> Record extracts

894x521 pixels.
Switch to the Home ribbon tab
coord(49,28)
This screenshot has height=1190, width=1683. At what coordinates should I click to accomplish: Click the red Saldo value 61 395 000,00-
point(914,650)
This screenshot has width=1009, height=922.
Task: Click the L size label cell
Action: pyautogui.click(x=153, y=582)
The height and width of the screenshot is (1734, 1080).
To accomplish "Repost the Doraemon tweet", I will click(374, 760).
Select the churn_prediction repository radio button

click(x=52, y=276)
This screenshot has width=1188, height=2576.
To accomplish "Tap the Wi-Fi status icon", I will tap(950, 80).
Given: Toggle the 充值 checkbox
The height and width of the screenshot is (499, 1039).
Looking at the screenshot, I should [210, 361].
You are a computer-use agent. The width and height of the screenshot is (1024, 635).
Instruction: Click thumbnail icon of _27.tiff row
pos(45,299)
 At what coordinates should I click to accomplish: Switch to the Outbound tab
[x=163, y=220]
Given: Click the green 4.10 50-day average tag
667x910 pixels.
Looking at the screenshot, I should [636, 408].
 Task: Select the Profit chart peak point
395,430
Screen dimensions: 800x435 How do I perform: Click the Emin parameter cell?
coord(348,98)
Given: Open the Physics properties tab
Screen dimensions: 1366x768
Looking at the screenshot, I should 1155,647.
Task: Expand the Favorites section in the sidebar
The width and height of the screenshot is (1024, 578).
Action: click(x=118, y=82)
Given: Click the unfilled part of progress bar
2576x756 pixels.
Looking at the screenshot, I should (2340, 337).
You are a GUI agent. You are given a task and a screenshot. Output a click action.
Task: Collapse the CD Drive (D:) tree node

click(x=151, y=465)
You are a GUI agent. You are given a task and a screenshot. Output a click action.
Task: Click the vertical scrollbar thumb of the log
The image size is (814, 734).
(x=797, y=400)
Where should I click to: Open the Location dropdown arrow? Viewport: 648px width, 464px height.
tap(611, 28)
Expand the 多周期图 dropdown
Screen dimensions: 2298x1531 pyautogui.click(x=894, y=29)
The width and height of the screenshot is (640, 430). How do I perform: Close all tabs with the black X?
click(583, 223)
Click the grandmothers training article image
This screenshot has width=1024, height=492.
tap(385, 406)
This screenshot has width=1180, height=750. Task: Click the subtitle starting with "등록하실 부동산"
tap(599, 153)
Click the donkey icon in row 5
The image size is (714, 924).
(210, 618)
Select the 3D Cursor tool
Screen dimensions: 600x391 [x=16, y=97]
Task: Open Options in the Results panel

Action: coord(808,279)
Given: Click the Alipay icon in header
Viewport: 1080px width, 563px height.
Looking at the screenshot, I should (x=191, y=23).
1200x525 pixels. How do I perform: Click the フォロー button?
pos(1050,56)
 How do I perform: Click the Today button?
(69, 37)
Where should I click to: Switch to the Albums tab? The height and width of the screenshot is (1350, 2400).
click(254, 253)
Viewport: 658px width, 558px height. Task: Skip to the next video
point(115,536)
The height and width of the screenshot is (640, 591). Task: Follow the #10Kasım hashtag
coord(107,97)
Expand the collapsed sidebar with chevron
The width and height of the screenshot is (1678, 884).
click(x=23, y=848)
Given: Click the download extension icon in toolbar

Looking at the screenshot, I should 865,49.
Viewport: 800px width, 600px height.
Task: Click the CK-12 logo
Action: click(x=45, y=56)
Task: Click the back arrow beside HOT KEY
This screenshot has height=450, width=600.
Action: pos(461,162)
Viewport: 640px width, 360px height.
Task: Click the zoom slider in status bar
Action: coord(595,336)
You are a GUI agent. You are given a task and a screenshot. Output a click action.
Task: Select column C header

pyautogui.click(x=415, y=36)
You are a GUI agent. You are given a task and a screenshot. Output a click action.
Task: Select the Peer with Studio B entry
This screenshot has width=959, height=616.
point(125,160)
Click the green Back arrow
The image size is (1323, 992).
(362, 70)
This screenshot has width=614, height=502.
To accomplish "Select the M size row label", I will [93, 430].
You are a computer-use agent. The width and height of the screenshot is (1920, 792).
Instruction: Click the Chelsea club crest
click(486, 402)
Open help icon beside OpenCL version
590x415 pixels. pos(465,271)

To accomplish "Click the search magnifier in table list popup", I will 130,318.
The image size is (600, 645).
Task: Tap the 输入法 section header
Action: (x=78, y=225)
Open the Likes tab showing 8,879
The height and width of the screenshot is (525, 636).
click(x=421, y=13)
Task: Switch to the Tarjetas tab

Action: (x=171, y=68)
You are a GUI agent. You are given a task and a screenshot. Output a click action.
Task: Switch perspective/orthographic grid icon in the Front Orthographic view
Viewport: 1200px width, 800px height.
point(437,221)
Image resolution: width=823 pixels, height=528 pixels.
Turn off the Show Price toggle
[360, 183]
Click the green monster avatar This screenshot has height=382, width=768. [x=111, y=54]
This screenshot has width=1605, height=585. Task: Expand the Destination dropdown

> Exercise description
Copy every line in the listing above where the string "computer" turns up.

> Output of the exercise
You are a computer-use agent. The width and height of the screenshot is (1024, 635).
You are a computer-use agent. The width and height of the screenshot is (1920, 792).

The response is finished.